## Your goal
Exact copy, no pictures: reproduce the lines from the one that holds "Image resolution: width=1281" through the end of the entries.

## Records provided

....

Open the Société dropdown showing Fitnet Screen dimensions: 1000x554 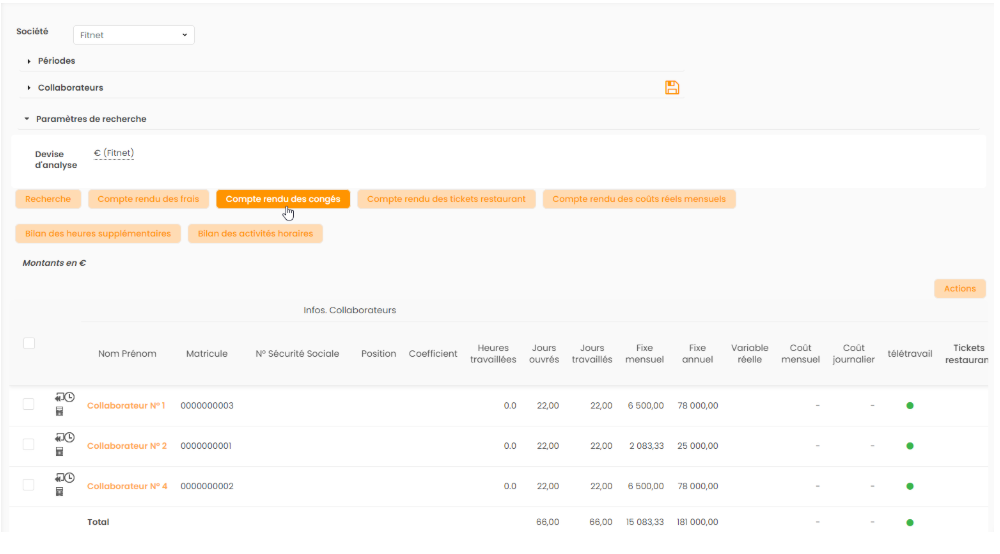click(x=134, y=35)
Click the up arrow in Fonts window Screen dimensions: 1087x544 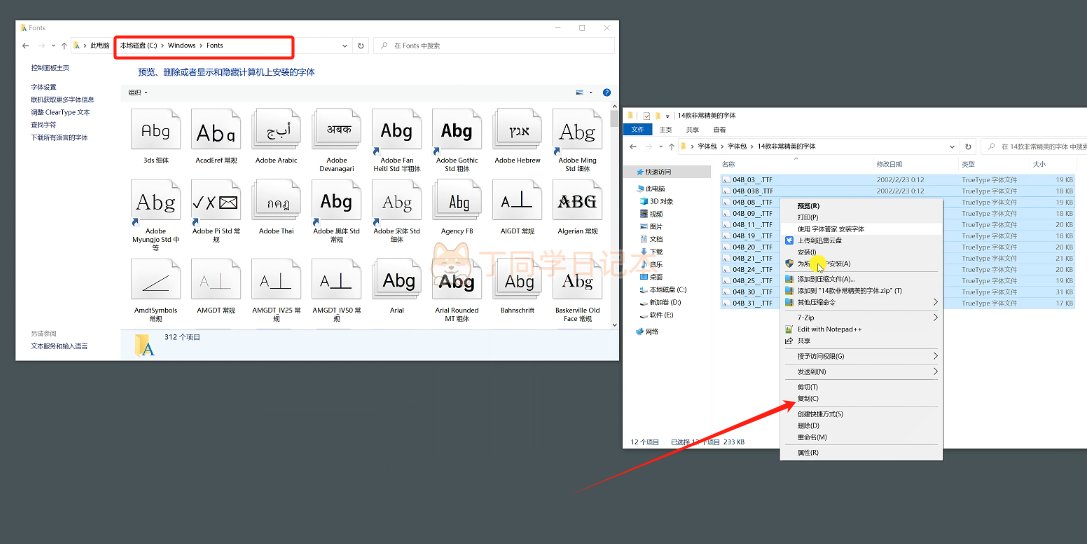[x=64, y=45]
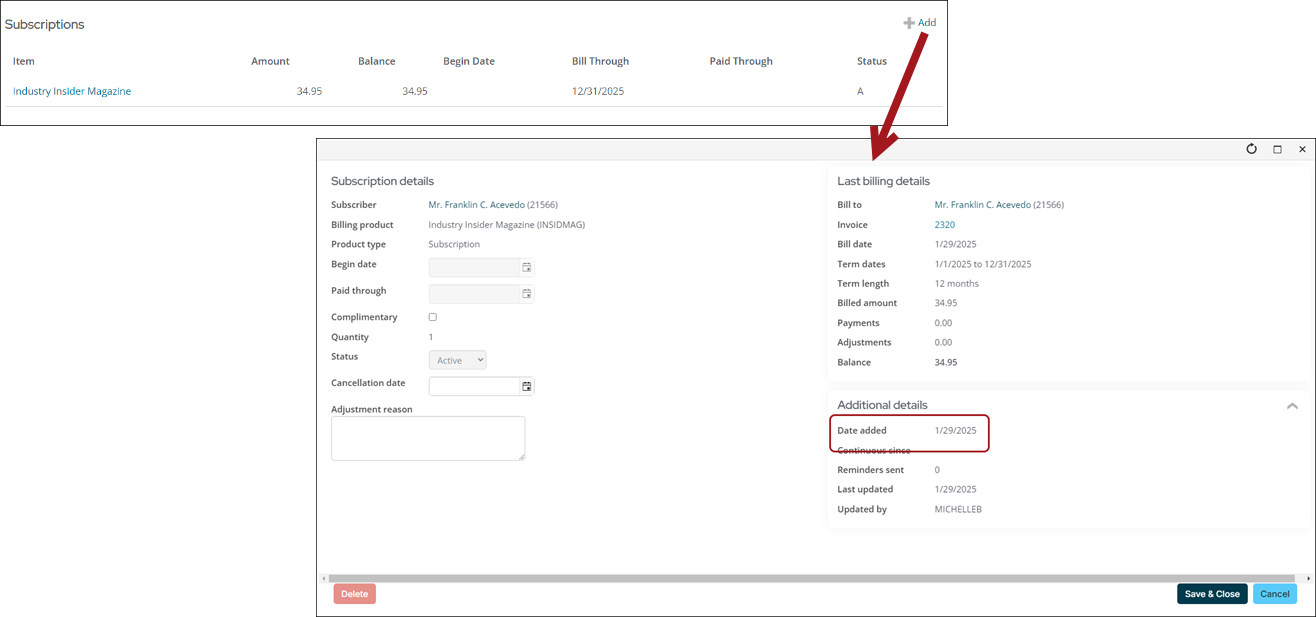Close the subscription details dialog
Image resolution: width=1316 pixels, height=617 pixels.
tap(1302, 149)
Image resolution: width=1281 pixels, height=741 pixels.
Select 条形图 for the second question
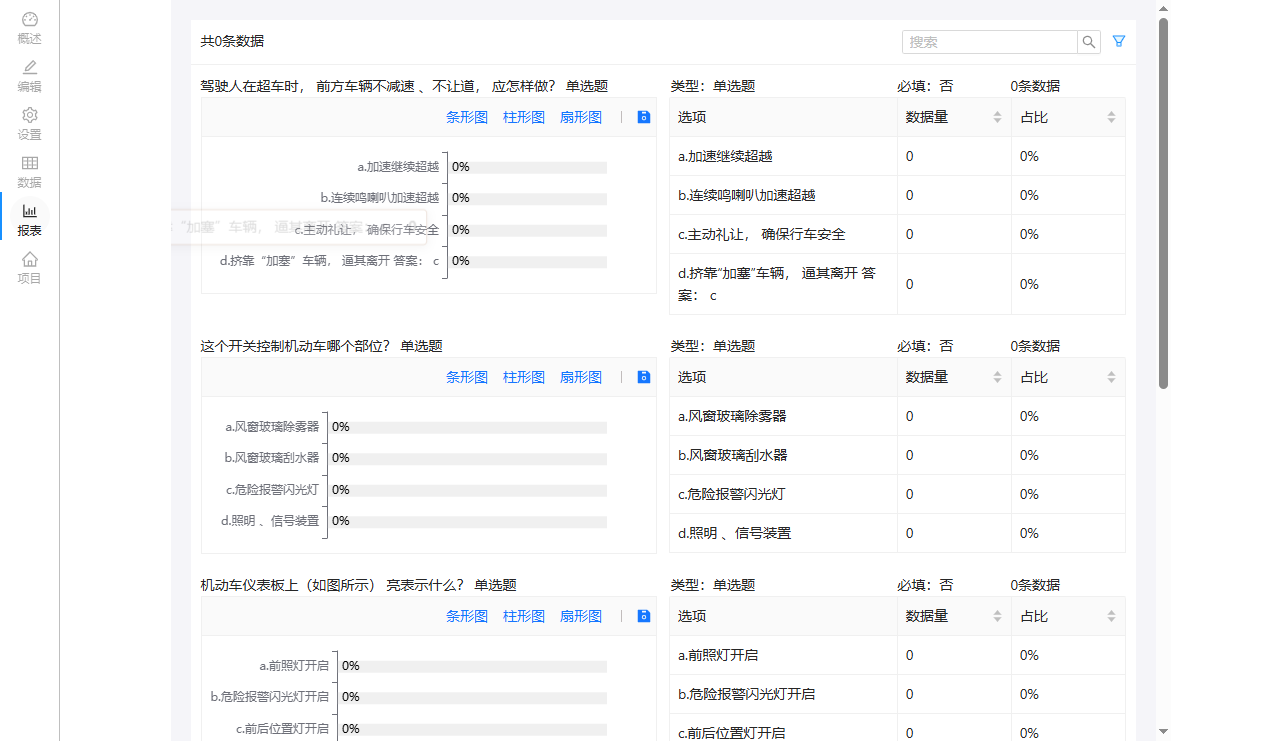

....

## Problem solution
Image resolution: width=1281 pixels, height=741 pixels.
Select 条形图 for the second question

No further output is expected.